WORK REQUEST: Set down the material exactly. Keep every line.

[Opening DATA SECTION section]

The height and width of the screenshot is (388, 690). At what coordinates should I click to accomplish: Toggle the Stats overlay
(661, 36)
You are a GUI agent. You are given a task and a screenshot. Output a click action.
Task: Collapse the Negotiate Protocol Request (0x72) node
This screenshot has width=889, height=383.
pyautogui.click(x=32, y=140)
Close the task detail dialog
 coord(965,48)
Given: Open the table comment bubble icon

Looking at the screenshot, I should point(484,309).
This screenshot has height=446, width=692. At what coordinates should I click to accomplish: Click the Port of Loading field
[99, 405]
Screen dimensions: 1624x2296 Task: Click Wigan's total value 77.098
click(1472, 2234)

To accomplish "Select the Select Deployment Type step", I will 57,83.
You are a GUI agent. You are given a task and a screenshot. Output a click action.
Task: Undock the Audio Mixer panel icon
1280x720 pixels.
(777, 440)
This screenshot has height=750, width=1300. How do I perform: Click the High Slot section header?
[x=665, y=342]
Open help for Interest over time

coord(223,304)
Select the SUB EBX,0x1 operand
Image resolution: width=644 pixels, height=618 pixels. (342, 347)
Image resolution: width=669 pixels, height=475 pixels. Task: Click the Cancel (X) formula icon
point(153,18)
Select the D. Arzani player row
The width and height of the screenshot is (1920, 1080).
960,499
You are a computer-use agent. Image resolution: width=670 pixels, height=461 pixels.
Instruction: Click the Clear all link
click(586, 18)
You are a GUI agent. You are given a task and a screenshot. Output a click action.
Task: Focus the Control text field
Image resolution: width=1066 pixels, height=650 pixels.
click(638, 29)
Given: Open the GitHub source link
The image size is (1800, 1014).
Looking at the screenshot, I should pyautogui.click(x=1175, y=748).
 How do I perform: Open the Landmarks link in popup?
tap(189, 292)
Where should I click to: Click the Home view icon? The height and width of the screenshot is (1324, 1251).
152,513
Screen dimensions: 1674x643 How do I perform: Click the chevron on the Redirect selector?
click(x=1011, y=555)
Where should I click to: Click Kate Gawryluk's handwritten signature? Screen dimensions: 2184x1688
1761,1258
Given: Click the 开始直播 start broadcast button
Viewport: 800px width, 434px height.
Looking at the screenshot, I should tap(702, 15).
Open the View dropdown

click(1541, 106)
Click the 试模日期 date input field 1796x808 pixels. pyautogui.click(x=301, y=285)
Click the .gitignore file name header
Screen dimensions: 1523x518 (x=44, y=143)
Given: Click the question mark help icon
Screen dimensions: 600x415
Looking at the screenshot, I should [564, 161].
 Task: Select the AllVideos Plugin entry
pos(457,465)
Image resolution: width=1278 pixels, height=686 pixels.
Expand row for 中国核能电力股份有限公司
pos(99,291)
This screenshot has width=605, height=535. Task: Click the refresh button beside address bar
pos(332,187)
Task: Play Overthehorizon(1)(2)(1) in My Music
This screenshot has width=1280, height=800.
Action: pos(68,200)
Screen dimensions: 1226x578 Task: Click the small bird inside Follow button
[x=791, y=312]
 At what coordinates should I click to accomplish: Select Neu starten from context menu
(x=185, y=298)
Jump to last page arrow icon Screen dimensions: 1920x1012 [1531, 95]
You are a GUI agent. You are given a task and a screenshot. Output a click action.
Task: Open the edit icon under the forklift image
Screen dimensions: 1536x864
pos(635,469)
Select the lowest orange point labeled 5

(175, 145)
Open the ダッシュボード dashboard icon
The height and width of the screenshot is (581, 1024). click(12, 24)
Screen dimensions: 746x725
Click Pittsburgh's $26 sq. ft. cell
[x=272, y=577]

[Closing DATA SECTION section]

EXERCISE SOLUTION:
The height and width of the screenshot is (388, 690). At what coordinates should I click to accomplish: Toggle the Stats overlay
(661, 36)
You are a GUI agent. You are given a task and a screenshot. Output a click action.
Task: Collapse the Negotiate Protocol Request (0x72) node
This screenshot has width=889, height=383.
pyautogui.click(x=32, y=140)
Close the task detail dialog
 coord(965,48)
Given: Open the table comment bubble icon

Looking at the screenshot, I should point(484,309).
This screenshot has height=446, width=692. At what coordinates should I click to accomplish: Click the Port of Loading field
[99, 405]
Screen dimensions: 1624x2296 Task: Click Wigan's total value 77.098
click(1472, 2234)

To accomplish "Select the Select Deployment Type step", I will 57,83.
You are a GUI agent. You are given a task and a screenshot. Output a click action.
Task: Undock the Audio Mixer panel icon
1280x720 pixels.
(777, 440)
This screenshot has height=750, width=1300. How do I perform: Click the High Slot section header?
[x=665, y=342]
Open help for Interest over time

coord(223,304)
Select the SUB EBX,0x1 operand
Image resolution: width=644 pixels, height=618 pixels. (342, 347)
Image resolution: width=669 pixels, height=475 pixels. Task: Click the Cancel (X) formula icon
point(153,18)
Select the D. Arzani player row
The width and height of the screenshot is (1920, 1080).
960,499
You are a computer-use agent. Image resolution: width=670 pixels, height=461 pixels.
Instruction: Click the Clear all link
click(586, 18)
You are a GUI agent. You are given a task and a screenshot. Output a click action.
Task: Focus the Control text field
Image resolution: width=1066 pixels, height=650 pixels.
click(638, 29)
Given: Open the GitHub source link
The image size is (1800, 1014).
Looking at the screenshot, I should pyautogui.click(x=1175, y=748).
 How do I perform: Open the Landmarks link in popup?
tap(189, 292)
Where should I click to: Click the Home view icon? The height and width of the screenshot is (1324, 1251).
152,513
Screen dimensions: 1674x643 How do I perform: Click the chevron on the Redirect selector?
click(x=1011, y=555)
Where should I click to: Click Kate Gawryluk's handwritten signature? Screen dimensions: 2184x1688
1761,1258
Given: Click the 开始直播 start broadcast button
Viewport: 800px width, 434px height.
Looking at the screenshot, I should tap(702, 15).
Open the View dropdown

click(1541, 106)
Click the 试模日期 date input field 1796x808 pixels. pyautogui.click(x=301, y=285)
Click the .gitignore file name header
Screen dimensions: 1523x518 (x=44, y=143)
Given: Click the question mark help icon
Screen dimensions: 600x415
Looking at the screenshot, I should [564, 161].
 Task: Select the AllVideos Plugin entry
pos(457,465)
Image resolution: width=1278 pixels, height=686 pixels.
Expand row for 中国核能电力股份有限公司
pos(99,291)
This screenshot has width=605, height=535. Task: Click the refresh button beside address bar
pos(332,187)
Task: Play Overthehorizon(1)(2)(1) in My Music
This screenshot has width=1280, height=800.
Action: pos(68,200)
Screen dimensions: 1226x578 Task: Click the small bird inside Follow button
[x=791, y=312]
 At what coordinates should I click to accomplish: Select Neu starten from context menu
(x=185, y=298)
Jump to last page arrow icon Screen dimensions: 1920x1012 [1531, 95]
You are a GUI agent. You are given a task and a screenshot. Output a click action.
Task: Open the edit icon under the forklift image
Screen dimensions: 1536x864
pos(635,469)
Select the lowest orange point labeled 5

(175, 145)
Open the ダッシュボード dashboard icon
The height and width of the screenshot is (581, 1024). click(12, 24)
Screen dimensions: 746x725
Click Pittsburgh's $26 sq. ft. cell
[x=272, y=577]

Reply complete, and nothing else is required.